Task to complete:
Reproduce the material below line for line, without changing anything.

Dataset items
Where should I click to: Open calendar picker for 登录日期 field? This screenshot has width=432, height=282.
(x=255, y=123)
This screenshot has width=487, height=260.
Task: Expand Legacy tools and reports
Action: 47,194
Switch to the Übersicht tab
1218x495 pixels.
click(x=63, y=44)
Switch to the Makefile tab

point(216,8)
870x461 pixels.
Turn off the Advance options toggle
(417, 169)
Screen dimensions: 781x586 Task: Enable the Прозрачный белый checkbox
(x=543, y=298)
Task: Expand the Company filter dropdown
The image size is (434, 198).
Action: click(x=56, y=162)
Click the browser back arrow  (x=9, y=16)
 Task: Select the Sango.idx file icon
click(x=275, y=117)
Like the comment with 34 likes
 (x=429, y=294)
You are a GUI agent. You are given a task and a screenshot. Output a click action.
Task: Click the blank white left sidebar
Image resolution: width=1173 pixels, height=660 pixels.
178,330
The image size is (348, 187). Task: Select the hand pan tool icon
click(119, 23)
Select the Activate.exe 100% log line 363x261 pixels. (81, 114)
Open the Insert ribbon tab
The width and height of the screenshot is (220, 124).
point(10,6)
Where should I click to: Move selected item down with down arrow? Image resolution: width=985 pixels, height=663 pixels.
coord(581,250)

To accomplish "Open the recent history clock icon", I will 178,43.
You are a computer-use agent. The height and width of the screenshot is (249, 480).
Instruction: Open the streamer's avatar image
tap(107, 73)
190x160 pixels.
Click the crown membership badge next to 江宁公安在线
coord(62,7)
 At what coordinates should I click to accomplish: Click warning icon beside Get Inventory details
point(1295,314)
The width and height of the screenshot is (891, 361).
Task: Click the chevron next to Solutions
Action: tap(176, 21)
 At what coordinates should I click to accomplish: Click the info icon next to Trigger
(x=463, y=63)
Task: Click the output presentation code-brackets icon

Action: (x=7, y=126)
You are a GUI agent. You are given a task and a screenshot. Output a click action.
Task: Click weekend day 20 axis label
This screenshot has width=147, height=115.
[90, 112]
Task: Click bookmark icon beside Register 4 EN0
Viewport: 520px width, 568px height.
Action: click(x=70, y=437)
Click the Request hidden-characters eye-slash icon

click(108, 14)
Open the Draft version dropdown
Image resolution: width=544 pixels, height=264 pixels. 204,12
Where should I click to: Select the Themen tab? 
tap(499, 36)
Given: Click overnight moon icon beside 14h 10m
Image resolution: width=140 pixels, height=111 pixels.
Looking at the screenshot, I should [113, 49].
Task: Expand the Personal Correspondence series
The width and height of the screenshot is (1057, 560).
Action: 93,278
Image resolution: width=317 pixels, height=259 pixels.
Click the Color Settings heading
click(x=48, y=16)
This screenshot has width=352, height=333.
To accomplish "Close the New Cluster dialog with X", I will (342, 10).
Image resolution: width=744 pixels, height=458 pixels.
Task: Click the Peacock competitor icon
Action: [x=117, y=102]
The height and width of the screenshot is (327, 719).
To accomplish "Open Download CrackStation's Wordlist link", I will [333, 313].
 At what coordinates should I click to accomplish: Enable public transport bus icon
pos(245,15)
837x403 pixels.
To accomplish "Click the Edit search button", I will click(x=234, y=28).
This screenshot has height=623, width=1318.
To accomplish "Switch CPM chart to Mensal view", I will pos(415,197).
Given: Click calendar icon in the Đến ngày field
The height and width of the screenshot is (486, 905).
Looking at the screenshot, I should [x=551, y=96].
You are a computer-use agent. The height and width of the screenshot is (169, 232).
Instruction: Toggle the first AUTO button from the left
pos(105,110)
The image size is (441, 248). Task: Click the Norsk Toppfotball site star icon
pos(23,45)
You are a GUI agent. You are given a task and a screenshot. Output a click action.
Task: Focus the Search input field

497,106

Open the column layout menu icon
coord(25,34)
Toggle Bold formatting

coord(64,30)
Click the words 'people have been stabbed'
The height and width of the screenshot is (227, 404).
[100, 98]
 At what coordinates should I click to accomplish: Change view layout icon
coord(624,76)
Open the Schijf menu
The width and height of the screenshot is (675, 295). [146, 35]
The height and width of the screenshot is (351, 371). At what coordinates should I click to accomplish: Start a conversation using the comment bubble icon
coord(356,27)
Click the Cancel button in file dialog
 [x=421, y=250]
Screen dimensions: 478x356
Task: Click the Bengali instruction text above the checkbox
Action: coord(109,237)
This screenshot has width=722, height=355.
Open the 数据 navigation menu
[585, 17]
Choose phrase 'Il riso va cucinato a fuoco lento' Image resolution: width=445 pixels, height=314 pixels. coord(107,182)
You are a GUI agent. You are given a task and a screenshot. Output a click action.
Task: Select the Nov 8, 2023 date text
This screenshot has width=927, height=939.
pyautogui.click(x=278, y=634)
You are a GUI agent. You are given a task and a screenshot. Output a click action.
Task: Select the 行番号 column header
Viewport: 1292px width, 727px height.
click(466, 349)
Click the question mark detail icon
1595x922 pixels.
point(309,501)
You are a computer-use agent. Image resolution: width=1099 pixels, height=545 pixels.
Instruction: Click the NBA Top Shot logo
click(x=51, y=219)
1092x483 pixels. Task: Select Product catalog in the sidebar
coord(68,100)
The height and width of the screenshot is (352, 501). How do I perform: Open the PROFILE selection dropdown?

The solution:
Where should I click to: Open calendar picker for 登录日期 field? This screenshot has width=432, height=282.
(x=255, y=123)
This screenshot has width=487, height=260.
Task: Expand Legacy tools and reports
Action: 47,194
Switch to the Übersicht tab
1218x495 pixels.
click(x=63, y=44)
Switch to the Makefile tab

point(216,8)
870x461 pixels.
Turn off the Advance options toggle
(417, 169)
Screen dimensions: 781x586 Task: Enable the Прозрачный белый checkbox
(x=543, y=298)
Task: Expand the Company filter dropdown
The image size is (434, 198).
Action: click(x=56, y=162)
Click the browser back arrow  (x=9, y=16)
 Task: Select the Sango.idx file icon
click(x=275, y=117)
Like the comment with 34 likes
 (x=429, y=294)
You are a GUI agent. You are given a task and a screenshot. Output a click action.
Task: Click the blank white left sidebar
Image resolution: width=1173 pixels, height=660 pixels.
178,330
The image size is (348, 187). Task: Select the hand pan tool icon
click(119, 23)
Select the Activate.exe 100% log line 363x261 pixels. (81, 114)
Open the Insert ribbon tab
The width and height of the screenshot is (220, 124).
point(10,6)
Where should I click to: Move selected item down with down arrow? Image resolution: width=985 pixels, height=663 pixels.
coord(581,250)

To accomplish "Open the recent history clock icon", I will 178,43.
You are a computer-use agent. The height and width of the screenshot is (249, 480).
Instruction: Open the streamer's avatar image
tap(107, 73)
190x160 pixels.
Click the crown membership badge next to 江宁公安在线
coord(62,7)
 At what coordinates should I click to accomplish: Click warning icon beside Get Inventory details
point(1295,314)
The width and height of the screenshot is (891, 361).
Task: Click the chevron next to Solutions
Action: tap(176, 21)
 At what coordinates should I click to accomplish: Click the info icon next to Trigger
(x=463, y=63)
Task: Click the output presentation code-brackets icon

Action: (x=7, y=126)
You are a GUI agent. You are given a task and a screenshot. Output a click action.
Task: Click weekend day 20 axis label
This screenshot has width=147, height=115.
[90, 112]
Task: Click bookmark icon beside Register 4 EN0
Viewport: 520px width, 568px height.
Action: click(x=70, y=437)
Click the Request hidden-characters eye-slash icon

click(108, 14)
Open the Draft version dropdown
Image resolution: width=544 pixels, height=264 pixels. 204,12
Where should I click to: Select the Themen tab? 
tap(499, 36)
Given: Click overnight moon icon beside 14h 10m
Image resolution: width=140 pixels, height=111 pixels.
Looking at the screenshot, I should [113, 49].
Task: Expand the Personal Correspondence series
The width and height of the screenshot is (1057, 560).
Action: 93,278
Image resolution: width=317 pixels, height=259 pixels.
Click the Color Settings heading
click(x=48, y=16)
This screenshot has width=352, height=333.
To accomplish "Close the New Cluster dialog with X", I will (342, 10).
Image resolution: width=744 pixels, height=458 pixels.
Task: Click the Peacock competitor icon
Action: [x=117, y=102]
The height and width of the screenshot is (327, 719).
To accomplish "Open Download CrackStation's Wordlist link", I will [333, 313].
 At what coordinates should I click to accomplish: Enable public transport bus icon
pos(245,15)
837x403 pixels.
To accomplish "Click the Edit search button", I will click(x=234, y=28).
This screenshot has height=623, width=1318.
To accomplish "Switch CPM chart to Mensal view", I will pos(415,197).
Given: Click calendar icon in the Đến ngày field
The height and width of the screenshot is (486, 905).
Looking at the screenshot, I should [x=551, y=96].
You are a computer-use agent. The height and width of the screenshot is (169, 232).
Instruction: Toggle the first AUTO button from the left
pos(105,110)
The image size is (441, 248). Task: Click the Norsk Toppfotball site star icon
pos(23,45)
You are a GUI agent. You are given a task and a screenshot. Output a click action.
Task: Focus the Search input field

497,106

Open the column layout menu icon
coord(25,34)
Toggle Bold formatting

coord(64,30)
Click the words 'people have been stabbed'
The height and width of the screenshot is (227, 404).
[100, 98]
 At what coordinates should I click to accomplish: Change view layout icon
coord(624,76)
Open the Schijf menu
The width and height of the screenshot is (675, 295). [146, 35]
The height and width of the screenshot is (351, 371). At what coordinates should I click to accomplish: Start a conversation using the comment bubble icon
coord(356,27)
Click the Cancel button in file dialog
 [x=421, y=250]
Screen dimensions: 478x356
Task: Click the Bengali instruction text above the checkbox
Action: coord(109,237)
This screenshot has width=722, height=355.
Open the 数据 navigation menu
[585, 17]
Choose phrase 'Il riso va cucinato a fuoco lento' Image resolution: width=445 pixels, height=314 pixels. coord(107,182)
You are a GUI agent. You are given a task and a screenshot. Output a click action.
Task: Select the Nov 8, 2023 date text
This screenshot has width=927, height=939.
pyautogui.click(x=278, y=634)
You are a GUI agent. You are given a task and a screenshot. Output a click action.
Task: Select the 行番号 column header
Viewport: 1292px width, 727px height.
click(466, 349)
Click the question mark detail icon
1595x922 pixels.
point(309,501)
You are a computer-use agent. Image resolution: width=1099 pixels, height=545 pixels.
Instruction: Click the NBA Top Shot logo
click(x=51, y=219)
1092x483 pixels. Task: Select Product catalog in the sidebar
coord(68,100)
The height and width of the screenshot is (352, 501). How do I perform: Open the PROFILE selection dropdown?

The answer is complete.